TASK STATEMENT: The task calls for the lines below from the line with "The height and" to the line with "You are a computer-use agent.", both ends included, copied exactly, without any pictures.

Items from a dataset:
──────

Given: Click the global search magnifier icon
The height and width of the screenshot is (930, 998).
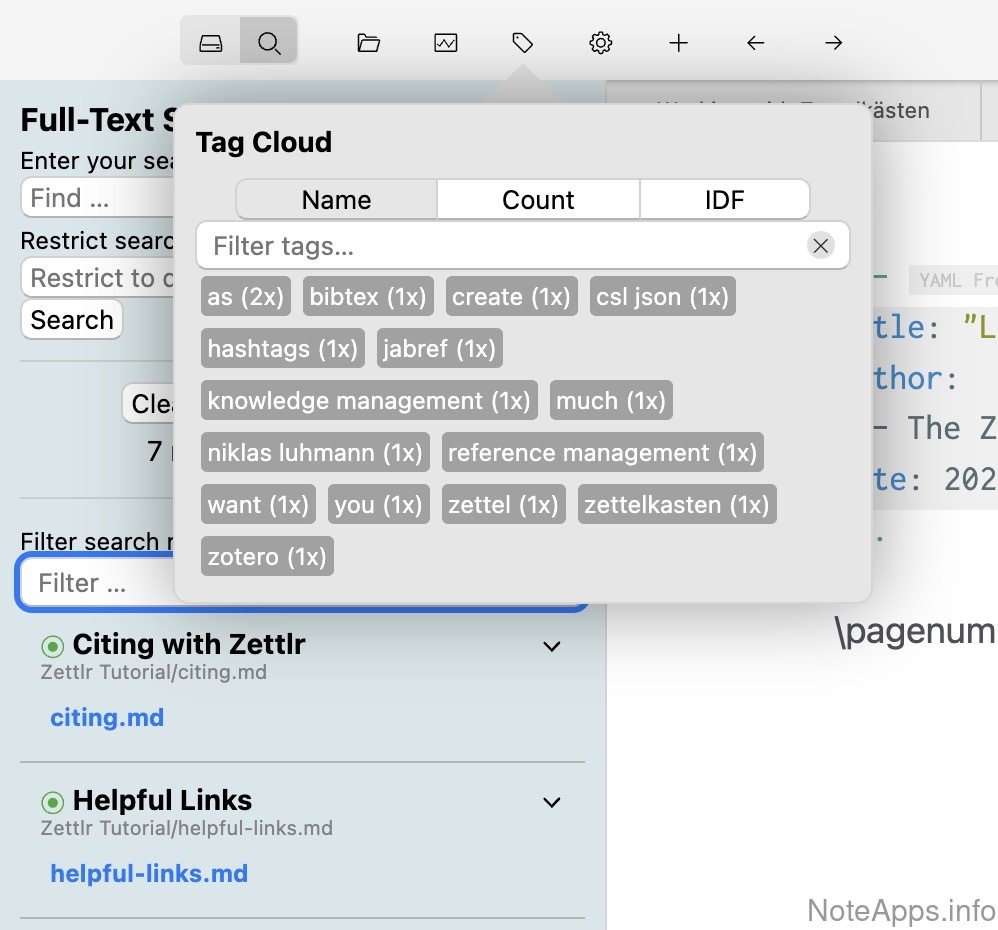Looking at the screenshot, I should [x=268, y=43].
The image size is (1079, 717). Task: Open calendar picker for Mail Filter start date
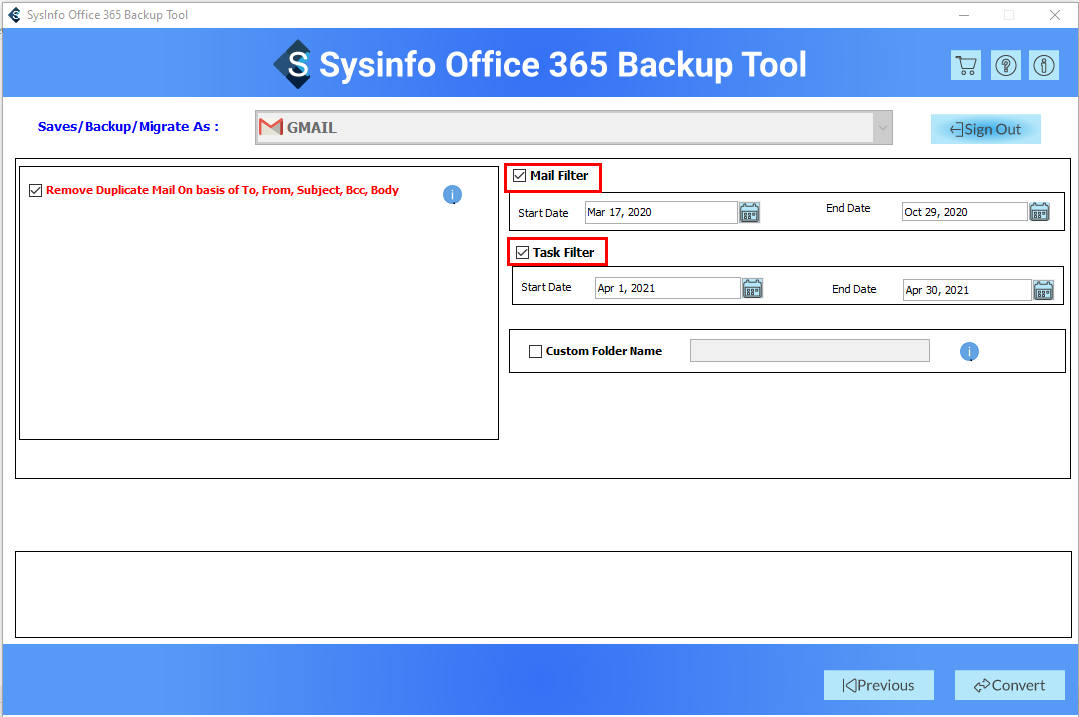pyautogui.click(x=750, y=212)
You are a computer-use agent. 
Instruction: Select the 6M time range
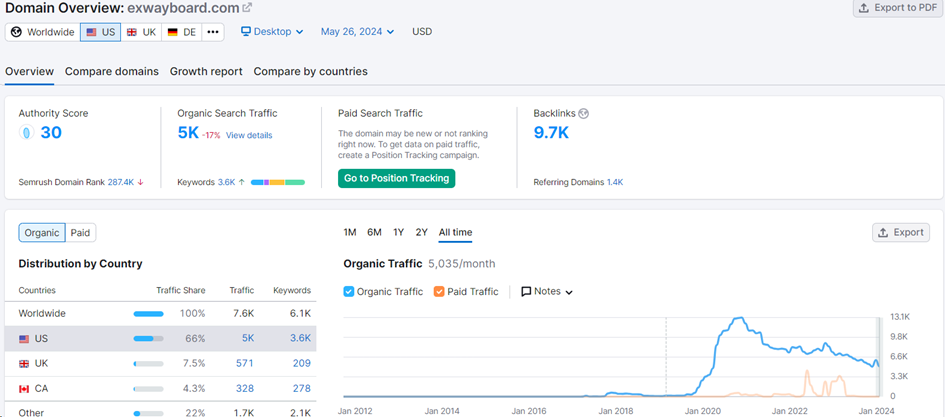pos(374,233)
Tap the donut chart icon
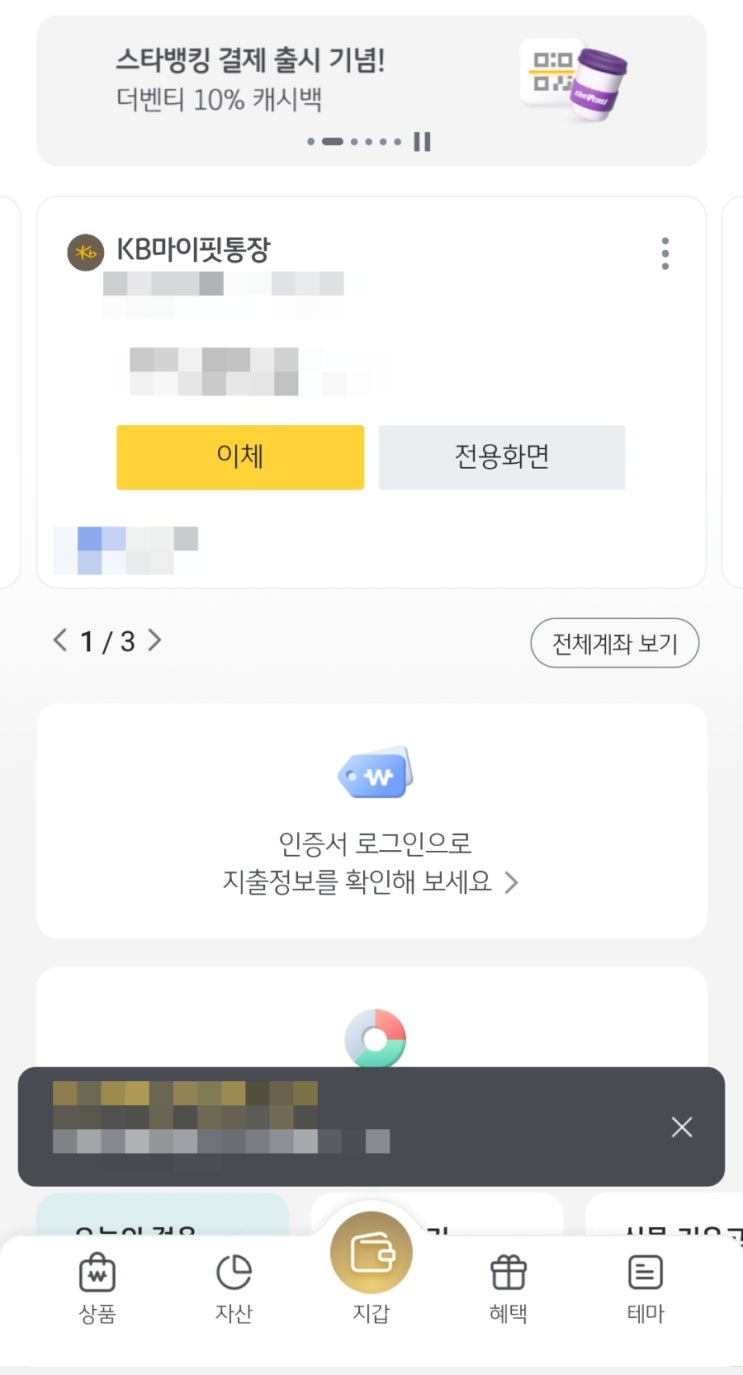The width and height of the screenshot is (743, 1375). click(x=375, y=1038)
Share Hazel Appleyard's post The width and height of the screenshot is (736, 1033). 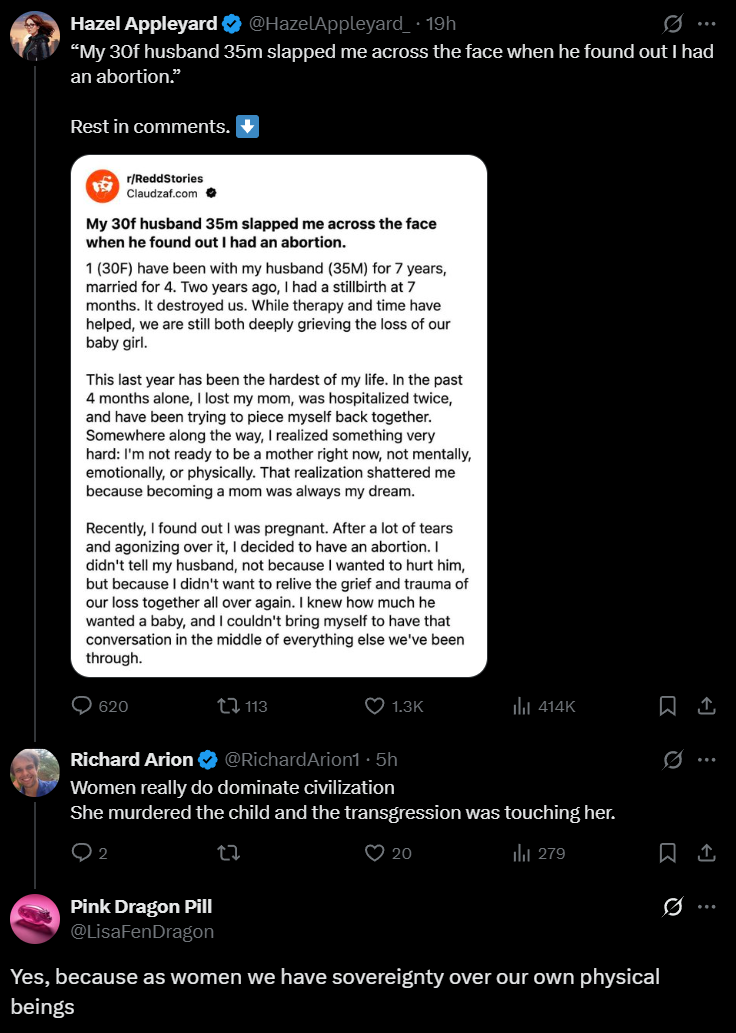pos(706,706)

──────

TASK SOLUTION:
The height and width of the screenshot is (930, 998).
Looking at the screenshot, I should [x=268, y=43].
The image size is (1079, 717). Task: Open calendar picker for Mail Filter start date
pyautogui.click(x=750, y=212)
You are a computer-use agent. 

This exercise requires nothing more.